極相の森

南富良野町には各地区ごとに水源の森があります。

水資源と森林の関係性、いわゆる森林のもつ水源涵養機能は古くから認識されていたようで、南富良野町の水源の森は過度の伐採などから守られ、整備されてきたようです。

水源の森に立ち入ると、ミズナラ、イタヤカエデ、シナノキ、ダケカンバ、エゾマツ、トドマツなど、針広混交林を構構成する樹種が迎えてくれます。それぞれの樹種は人為が加わらない環境で樹種間、同種間、コーホート間などで競争を行い地域固有の林相を形作ると考えられています。そのような環境では、樹木は寿命を迎えたり、雪害、風害、カミキリムシの穿孔による虫害、エゾシカの樹皮剥離による獣害などのインパクトにより、その身を大地に預けていきます。寿命を全うした樹木が倒れたとき、森林を上から見るとその部分だけに穴(ギャップ)ができます。ギャップができると、森林内の光環境が改善され、時代を担う構成員たちが堰を切ったようにそのギャップを埋める競争を開始します。

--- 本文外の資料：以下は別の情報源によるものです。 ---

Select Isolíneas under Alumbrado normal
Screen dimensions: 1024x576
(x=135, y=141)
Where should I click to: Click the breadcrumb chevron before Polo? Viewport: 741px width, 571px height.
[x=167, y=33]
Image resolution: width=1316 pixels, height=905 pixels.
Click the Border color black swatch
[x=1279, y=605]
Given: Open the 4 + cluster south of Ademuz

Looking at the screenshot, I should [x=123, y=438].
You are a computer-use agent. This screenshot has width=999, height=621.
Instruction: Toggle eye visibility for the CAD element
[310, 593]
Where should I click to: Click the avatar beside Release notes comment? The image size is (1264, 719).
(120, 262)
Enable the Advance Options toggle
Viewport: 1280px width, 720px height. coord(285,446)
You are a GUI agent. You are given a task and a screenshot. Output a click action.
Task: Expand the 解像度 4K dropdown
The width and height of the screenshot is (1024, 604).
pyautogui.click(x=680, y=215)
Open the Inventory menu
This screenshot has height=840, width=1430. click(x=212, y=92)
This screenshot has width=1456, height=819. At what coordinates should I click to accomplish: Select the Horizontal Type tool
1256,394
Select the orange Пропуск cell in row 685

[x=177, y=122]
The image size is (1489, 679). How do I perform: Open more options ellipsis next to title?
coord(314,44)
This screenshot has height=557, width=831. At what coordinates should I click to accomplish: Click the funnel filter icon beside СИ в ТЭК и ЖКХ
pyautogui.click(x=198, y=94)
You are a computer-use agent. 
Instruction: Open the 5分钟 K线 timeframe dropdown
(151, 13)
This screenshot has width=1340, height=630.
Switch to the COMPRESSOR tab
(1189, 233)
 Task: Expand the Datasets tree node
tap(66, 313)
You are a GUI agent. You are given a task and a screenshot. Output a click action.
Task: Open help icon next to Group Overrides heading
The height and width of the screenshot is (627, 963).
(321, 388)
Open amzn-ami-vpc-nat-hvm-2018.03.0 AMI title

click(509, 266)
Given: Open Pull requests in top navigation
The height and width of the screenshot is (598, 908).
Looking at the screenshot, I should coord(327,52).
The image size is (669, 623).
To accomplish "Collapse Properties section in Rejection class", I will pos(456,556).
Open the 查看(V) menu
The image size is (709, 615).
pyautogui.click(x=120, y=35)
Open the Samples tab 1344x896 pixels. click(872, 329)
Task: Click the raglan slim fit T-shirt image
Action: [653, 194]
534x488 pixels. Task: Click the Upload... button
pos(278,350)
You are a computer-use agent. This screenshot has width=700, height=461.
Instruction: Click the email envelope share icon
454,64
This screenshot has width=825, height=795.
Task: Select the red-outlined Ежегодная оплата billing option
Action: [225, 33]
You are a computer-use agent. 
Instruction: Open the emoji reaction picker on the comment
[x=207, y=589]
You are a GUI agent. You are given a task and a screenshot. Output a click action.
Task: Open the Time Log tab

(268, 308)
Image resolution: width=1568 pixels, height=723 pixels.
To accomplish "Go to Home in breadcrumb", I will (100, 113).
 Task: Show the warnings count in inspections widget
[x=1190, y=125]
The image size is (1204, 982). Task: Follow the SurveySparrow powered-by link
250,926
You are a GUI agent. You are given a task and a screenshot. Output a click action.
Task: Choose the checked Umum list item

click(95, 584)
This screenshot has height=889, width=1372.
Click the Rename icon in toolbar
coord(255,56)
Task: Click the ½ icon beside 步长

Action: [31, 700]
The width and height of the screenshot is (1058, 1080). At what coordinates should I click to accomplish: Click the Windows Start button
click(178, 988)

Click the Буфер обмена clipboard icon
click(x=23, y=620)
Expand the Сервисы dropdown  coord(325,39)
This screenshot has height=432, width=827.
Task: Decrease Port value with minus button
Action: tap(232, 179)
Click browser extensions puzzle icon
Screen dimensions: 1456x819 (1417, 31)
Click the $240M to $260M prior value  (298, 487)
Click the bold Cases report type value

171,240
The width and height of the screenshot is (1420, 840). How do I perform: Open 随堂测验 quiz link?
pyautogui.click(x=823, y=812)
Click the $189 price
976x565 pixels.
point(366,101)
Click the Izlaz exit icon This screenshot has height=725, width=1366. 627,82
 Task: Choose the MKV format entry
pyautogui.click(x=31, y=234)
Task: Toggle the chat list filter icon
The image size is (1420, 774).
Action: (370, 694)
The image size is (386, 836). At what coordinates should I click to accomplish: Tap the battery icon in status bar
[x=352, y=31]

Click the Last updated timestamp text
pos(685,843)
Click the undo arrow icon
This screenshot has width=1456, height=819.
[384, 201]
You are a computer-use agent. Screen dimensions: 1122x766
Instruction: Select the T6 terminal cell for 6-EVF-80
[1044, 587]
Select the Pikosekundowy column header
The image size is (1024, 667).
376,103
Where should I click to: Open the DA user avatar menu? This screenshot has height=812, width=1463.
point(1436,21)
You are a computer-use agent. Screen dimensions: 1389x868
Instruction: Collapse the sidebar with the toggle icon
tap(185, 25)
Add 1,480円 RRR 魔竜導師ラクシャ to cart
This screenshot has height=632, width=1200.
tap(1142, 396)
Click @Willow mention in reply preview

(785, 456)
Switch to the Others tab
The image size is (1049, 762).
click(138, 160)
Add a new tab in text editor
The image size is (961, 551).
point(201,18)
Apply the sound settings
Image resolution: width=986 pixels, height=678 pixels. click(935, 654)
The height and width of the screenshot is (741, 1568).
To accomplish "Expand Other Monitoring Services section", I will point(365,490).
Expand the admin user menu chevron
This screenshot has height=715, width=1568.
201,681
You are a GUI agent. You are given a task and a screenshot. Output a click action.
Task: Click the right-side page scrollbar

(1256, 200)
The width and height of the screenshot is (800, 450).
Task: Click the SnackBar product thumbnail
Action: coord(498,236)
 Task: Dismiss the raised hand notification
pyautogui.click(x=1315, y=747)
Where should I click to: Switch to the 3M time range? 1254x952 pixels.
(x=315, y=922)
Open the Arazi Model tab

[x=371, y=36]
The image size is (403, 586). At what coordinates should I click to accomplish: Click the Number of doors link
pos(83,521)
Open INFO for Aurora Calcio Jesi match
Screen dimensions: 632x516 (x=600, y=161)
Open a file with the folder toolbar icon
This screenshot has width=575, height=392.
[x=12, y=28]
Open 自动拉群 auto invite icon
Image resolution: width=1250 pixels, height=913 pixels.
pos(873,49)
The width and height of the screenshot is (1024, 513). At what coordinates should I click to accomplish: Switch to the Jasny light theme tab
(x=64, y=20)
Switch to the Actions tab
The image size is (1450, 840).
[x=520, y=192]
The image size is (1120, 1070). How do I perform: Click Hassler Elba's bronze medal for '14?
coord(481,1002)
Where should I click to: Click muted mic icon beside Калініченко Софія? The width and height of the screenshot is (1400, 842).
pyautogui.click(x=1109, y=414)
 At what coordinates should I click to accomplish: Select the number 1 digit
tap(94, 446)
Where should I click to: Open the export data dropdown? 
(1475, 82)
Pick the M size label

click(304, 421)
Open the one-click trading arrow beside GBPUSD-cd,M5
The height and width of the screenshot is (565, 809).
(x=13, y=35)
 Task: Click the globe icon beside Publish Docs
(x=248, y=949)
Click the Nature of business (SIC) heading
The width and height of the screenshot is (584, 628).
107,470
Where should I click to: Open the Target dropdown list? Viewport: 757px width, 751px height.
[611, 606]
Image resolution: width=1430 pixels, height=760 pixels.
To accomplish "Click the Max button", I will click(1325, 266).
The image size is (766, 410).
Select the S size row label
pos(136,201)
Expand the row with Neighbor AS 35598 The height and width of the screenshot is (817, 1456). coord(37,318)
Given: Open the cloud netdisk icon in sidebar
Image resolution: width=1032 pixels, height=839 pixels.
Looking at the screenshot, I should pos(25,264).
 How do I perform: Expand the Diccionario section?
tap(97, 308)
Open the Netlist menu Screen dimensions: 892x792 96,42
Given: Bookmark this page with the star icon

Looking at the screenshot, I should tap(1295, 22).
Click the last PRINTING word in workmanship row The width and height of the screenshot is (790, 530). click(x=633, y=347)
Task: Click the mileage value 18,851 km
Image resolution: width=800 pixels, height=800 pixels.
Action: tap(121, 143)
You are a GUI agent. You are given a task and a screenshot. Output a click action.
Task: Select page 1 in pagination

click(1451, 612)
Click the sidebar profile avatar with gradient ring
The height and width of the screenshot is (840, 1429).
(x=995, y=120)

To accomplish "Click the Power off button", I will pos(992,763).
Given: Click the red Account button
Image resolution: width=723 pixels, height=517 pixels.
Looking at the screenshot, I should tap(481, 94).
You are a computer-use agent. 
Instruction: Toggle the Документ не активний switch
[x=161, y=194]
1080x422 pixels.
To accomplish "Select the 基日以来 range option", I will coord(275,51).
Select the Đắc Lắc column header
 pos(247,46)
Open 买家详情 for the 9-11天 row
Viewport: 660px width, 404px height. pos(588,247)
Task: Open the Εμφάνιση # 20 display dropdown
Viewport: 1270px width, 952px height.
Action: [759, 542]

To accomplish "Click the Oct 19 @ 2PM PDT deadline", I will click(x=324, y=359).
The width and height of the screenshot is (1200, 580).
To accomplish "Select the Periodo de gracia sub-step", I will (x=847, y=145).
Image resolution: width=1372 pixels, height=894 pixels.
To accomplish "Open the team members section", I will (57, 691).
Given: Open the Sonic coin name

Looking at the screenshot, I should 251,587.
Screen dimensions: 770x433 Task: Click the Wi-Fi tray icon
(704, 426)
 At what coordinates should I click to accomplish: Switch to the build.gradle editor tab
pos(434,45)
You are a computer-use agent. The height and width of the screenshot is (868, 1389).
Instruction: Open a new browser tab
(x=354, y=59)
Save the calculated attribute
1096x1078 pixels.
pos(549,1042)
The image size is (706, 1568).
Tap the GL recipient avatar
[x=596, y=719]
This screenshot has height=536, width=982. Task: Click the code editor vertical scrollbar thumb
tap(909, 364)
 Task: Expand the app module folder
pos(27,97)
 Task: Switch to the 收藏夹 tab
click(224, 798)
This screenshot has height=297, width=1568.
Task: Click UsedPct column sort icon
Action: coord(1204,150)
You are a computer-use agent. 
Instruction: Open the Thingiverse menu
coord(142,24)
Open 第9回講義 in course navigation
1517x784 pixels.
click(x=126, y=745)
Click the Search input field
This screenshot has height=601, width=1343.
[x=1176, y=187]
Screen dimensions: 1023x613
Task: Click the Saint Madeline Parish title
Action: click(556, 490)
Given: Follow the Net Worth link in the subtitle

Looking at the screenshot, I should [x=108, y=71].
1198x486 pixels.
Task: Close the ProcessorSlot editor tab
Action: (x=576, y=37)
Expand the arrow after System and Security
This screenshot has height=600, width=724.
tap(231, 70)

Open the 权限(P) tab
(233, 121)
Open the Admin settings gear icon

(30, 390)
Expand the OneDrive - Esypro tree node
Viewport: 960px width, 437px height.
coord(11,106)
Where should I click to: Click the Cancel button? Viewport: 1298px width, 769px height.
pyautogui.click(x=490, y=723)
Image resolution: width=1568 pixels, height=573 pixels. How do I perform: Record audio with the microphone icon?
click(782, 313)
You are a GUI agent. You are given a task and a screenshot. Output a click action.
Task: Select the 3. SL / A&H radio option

このように、大規模なかく乱がない天然林ではギャップ状に森林の更新が進み地域固有の林相を維持していくのでしょう。その結果として、われわれの水源が維持されています。この水源の森を畏敬の念を込めて「極相の森」と呼び習わしています。「極相の森」が世代を超えて守られていくようにこれからも見守っていきたいと思います。